As far as my understanding goes from reading the Angular testing docs, calling tick()
flushes both (supported) macro tasks, and micro-task queues within the fakeAsync
block. In which case, under the hood, I assume, calling tick()
will be the same as having some additional calls + calling flushMicrotasks()
.
Question is, is there any case where I should use:
it('should pass', fakeAsync(() => {
// given some setup...
doSomethingAsynchronous();
flushMicrotasks();
// do some assertions...
}));
instead of
it('should pass', fakeAsync(() => {
// given some setup...
doSomethingAsynchronous();
tick();
// do some assertions...
}));
❓
ticklink. Simulates the asynchronous passage of time for the timers in the fakeAsync zone.

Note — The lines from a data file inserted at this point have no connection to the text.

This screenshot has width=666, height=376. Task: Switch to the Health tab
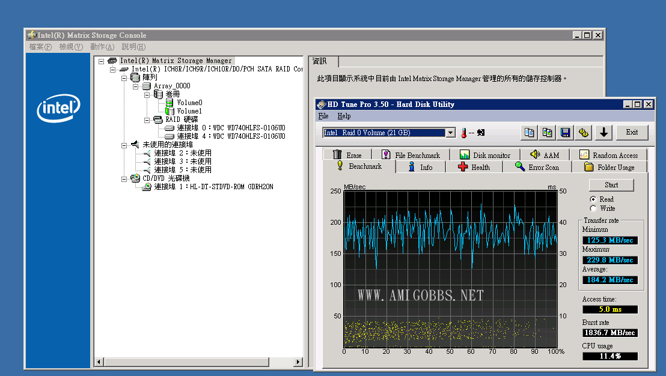pos(474,167)
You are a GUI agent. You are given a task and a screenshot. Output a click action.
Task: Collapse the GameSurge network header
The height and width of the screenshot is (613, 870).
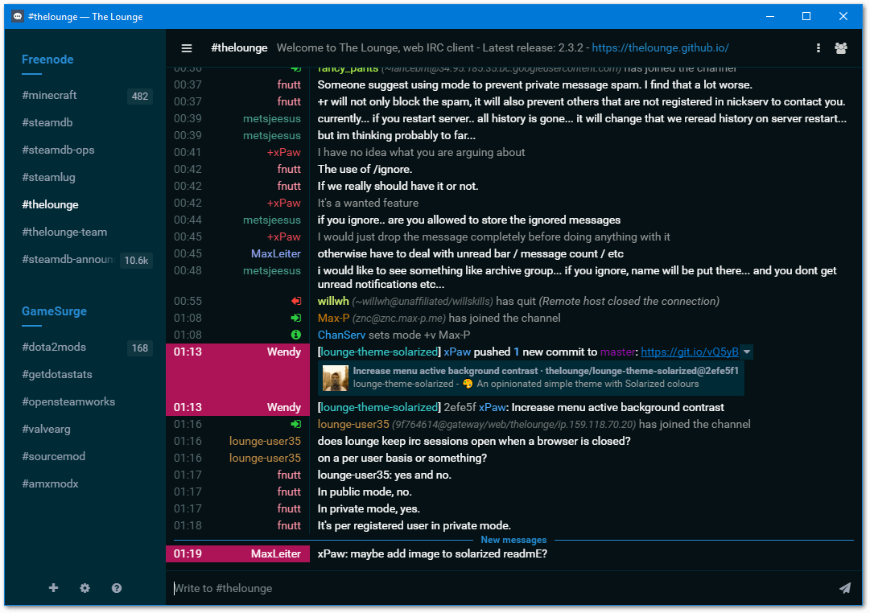[x=54, y=311]
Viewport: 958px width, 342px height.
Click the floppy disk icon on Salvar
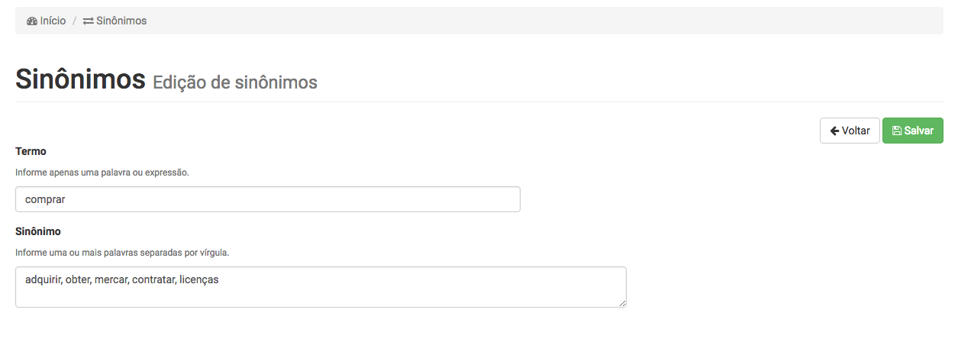click(x=897, y=131)
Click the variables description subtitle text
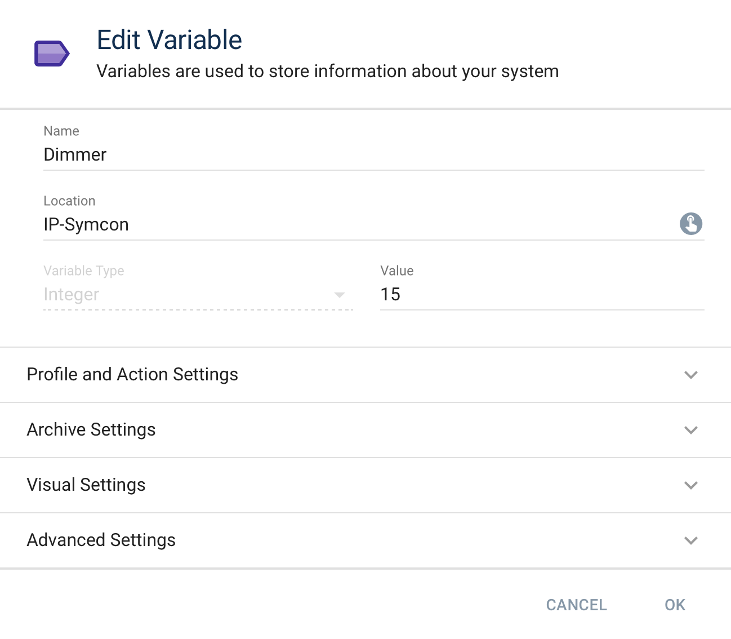The image size is (731, 639). click(327, 72)
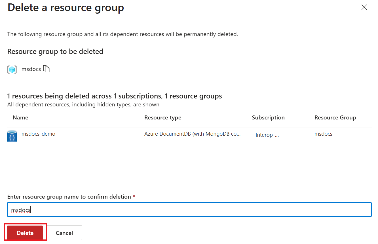Select the msdocs-demo resource name
Image resolution: width=378 pixels, height=244 pixels.
point(38,134)
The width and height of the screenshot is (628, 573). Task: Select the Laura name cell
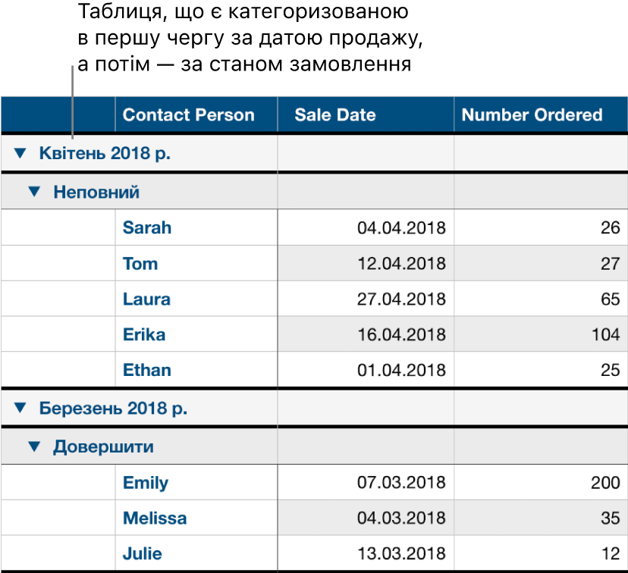pos(146,299)
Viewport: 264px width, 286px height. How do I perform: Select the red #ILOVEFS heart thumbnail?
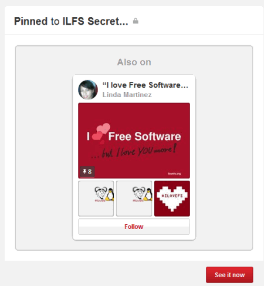[x=172, y=198]

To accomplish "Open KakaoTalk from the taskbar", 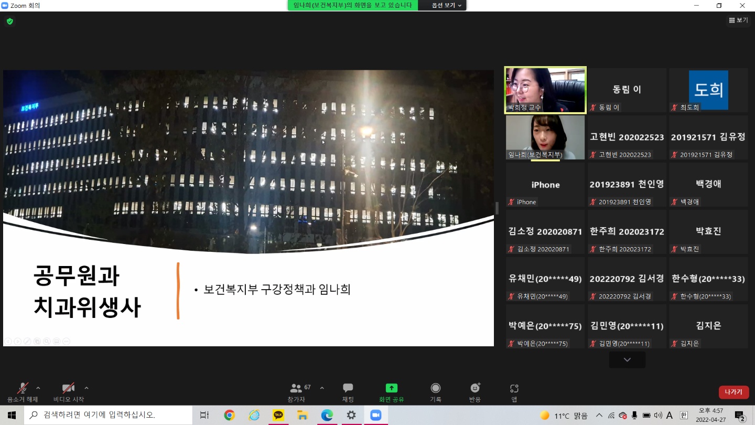I will 278,416.
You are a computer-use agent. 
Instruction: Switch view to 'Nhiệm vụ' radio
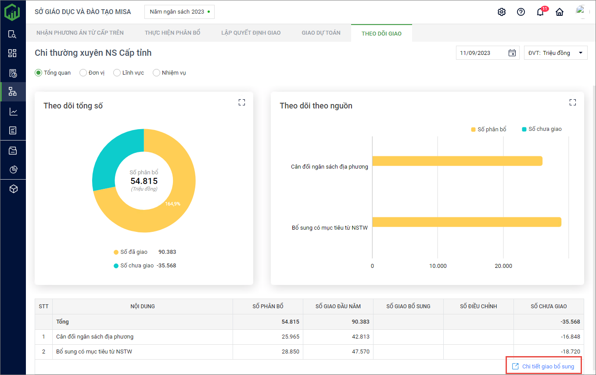pyautogui.click(x=156, y=73)
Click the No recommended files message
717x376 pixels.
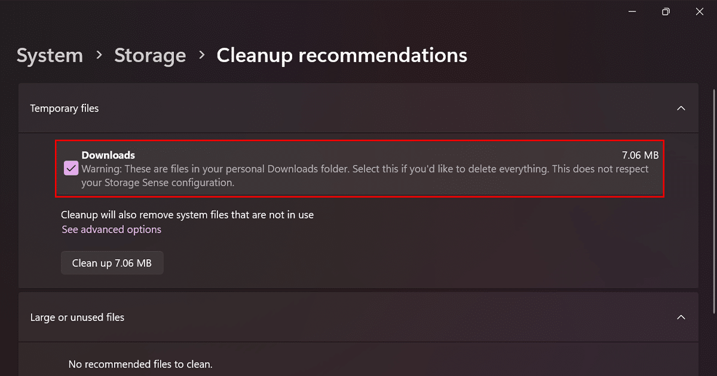click(x=140, y=364)
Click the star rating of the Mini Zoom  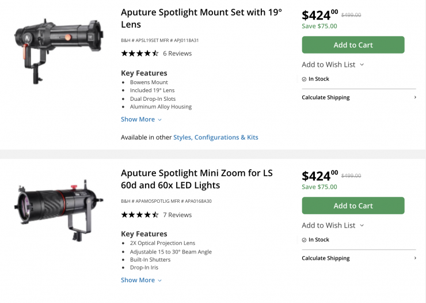point(139,215)
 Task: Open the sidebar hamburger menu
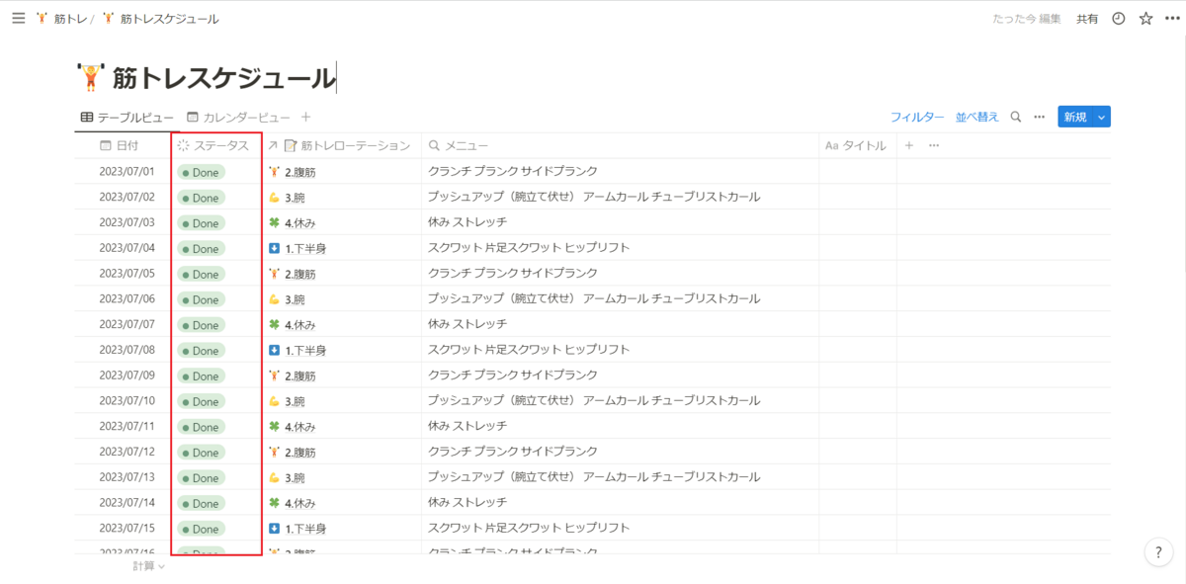pos(18,19)
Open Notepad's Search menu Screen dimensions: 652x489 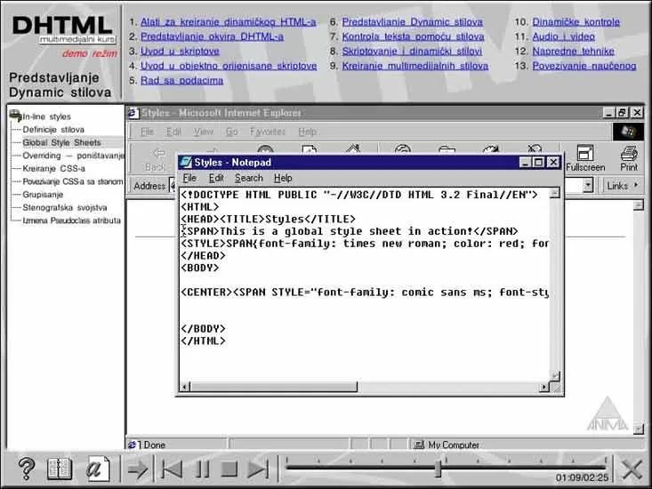[249, 178]
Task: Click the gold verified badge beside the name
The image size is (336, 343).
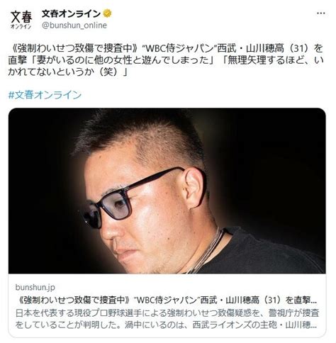Action: click(x=107, y=13)
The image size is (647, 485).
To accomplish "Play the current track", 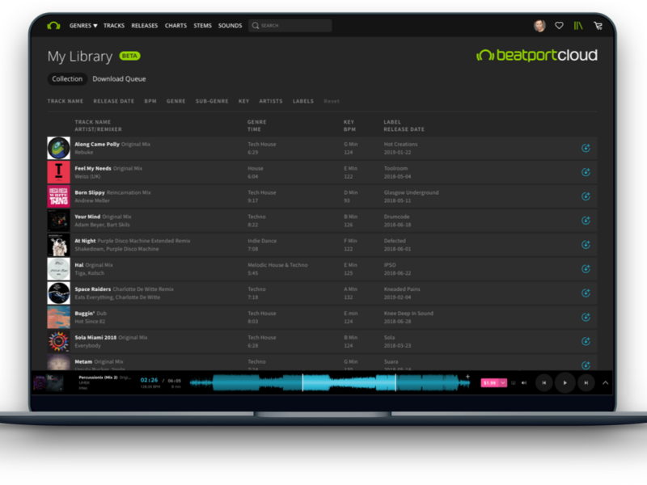I will tap(565, 382).
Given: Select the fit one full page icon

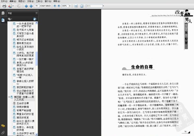Looking at the screenshot, I should [x=82, y=6].
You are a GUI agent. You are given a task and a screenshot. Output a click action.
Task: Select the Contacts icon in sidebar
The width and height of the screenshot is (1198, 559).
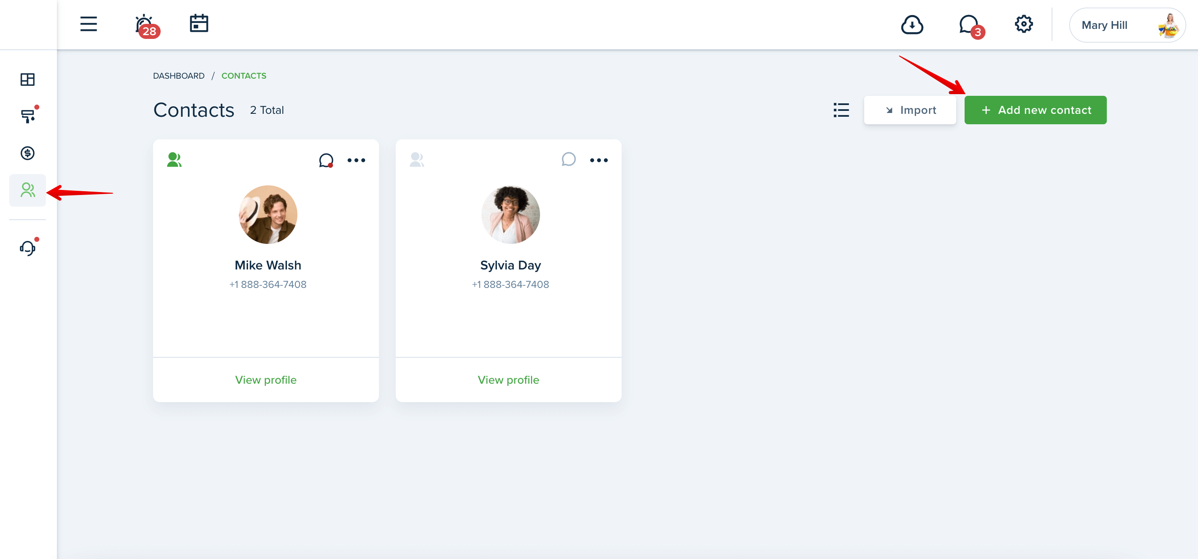pos(27,190)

fakeAsynclinkWraps a function to be executed in the fakeAsync zone: Microtasks are manually executed by calling flushMicrotasks() . Timers are synchronous; tick() simulates the asynchronous passage of time.
tl;dr. In almost all cases, they can be used interchangeably, but using fakeAsync()/tick() combo is preferred unless you need to make an XHR call, in which case you MUST use async()/whenStable() combo, as fakeAsync() does not support XHR calls. For the most part they can be used interchangeably.
and for flush: Simulates the asynchronous passage of time for the timers in the fakeAsync zone by draining the macrotask queue until it is empty. The returned value is the milliseconds of time that would have been elapsed.
Excerpt from the article here.
macrotasks are enqueued by setTimeout, setInterval, setImmediate, etc. microtasks by process.nextTick, Promises, MutationObserver, etc.
So if you are using setTimeouts, setInterval etc then use tick() and if you are using some promises, then you can use either tick() or flushMicrotasks().